5. magica magica emi gli anni ’80 furono l’apice di una delle major inglesi che dominarono il mercato musicale mondiale, una delle case discografiche più importanti al mondo e che produsse, fra gli altri, beatles, pink floyd, queen, iron maiden. l’articolo ricostruisce le atmosfere di quegli anni e molti dei retroscena legati all’industria musicale dell’epoca.
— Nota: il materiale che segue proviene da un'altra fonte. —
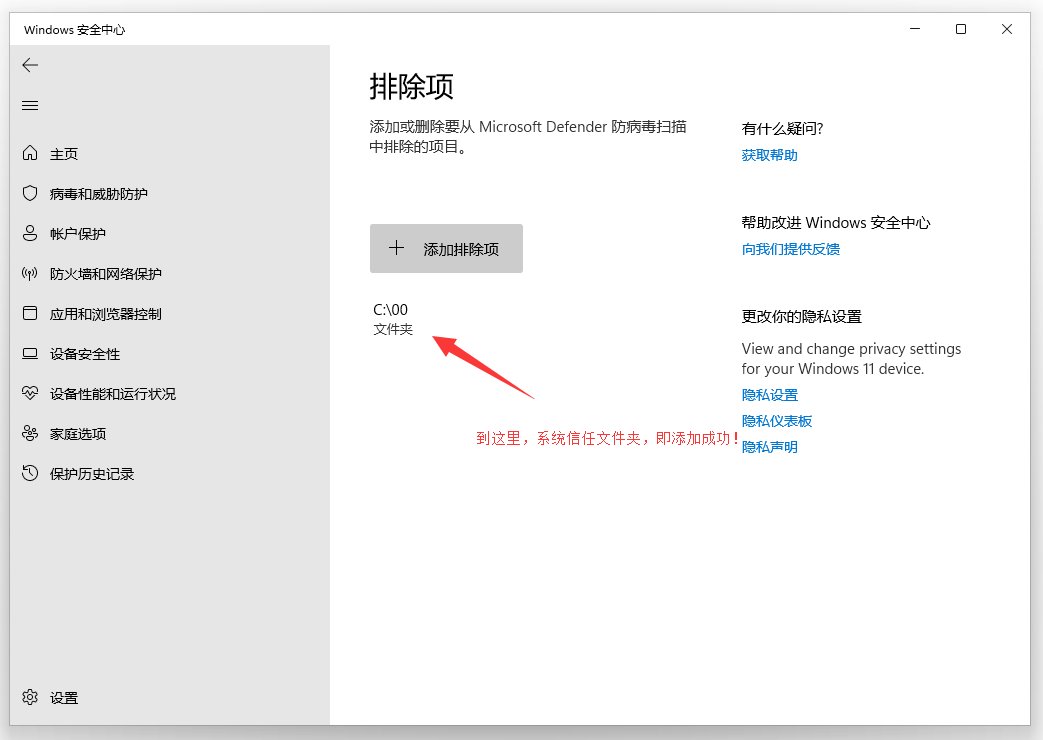Go to the 主页 menu item
The height and width of the screenshot is (740, 1043).
(x=60, y=153)
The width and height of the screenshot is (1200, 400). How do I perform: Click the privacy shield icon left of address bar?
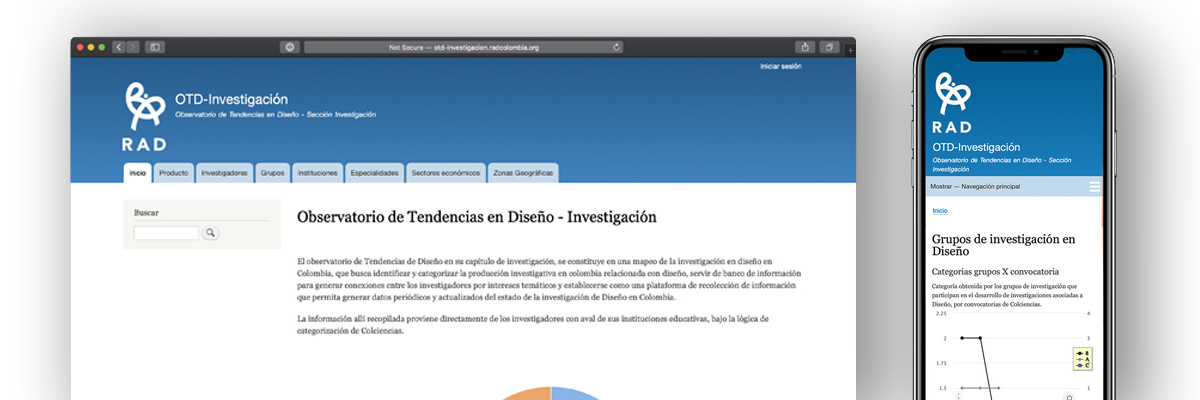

6. jenny l’antennista una storia di degrado e riscatto, un’educazione sentimentale che si svolge nel sud italia agli inizi degli anni ’80, in cui gennaro, figlio di uno stradino e di una donna delle pulizie, cerca di emanciparsi e di mettersi in proprio installando apparecchi televisivi in grado di captare le nuove emittenti private che stanno fiorendo nel nord italia.

7. l’incantevole crimi una biografia breve, la storia dell’adolescenza negli anni ’80 del futuro presidente del gruppo parlamentare del movimento cinque stelle al senato. uno sguardo rivolto soprattutto al lato umano che però ha sullo sfondo l’attualità odierna e riassume gli ultimi cinque anni di politica in italia, alla ricerca delle radici culturali del movimento.

8. la mou l’industria dolciaria negli anni ’80 registrò un vero e proprio boom di vendite, grazie alla capillare reti di negozi alimentari di paese, ma anche alle pubblicità televisive. vi ricordate le caramelle morbide della vostra infanzia, quelle marroni tagliate a dadini, con il sapore di latte condensato e caramello? questa è la loro storia.

9. hello speck la storia degli spot televisivi, da gustav thoeni ad alessandro borghese. come cambiano le forme di persuasione, di comunicazione e del linguaggio pubblicitario, a partire dall’emblematico caso senfter.

10. dolce remix il fenomeno del decennio è sicuramente un fiorire di dischi remix destinati ad un pubblico giovane: la baby records infilò una serie di successi con raccolte mixate (le varie edizioni di bimbomix che hanno imperversato nelle autoradio dell’epoca) che hanno cambiato non solo il modo di fruire della musica ma anche il modo di comporla.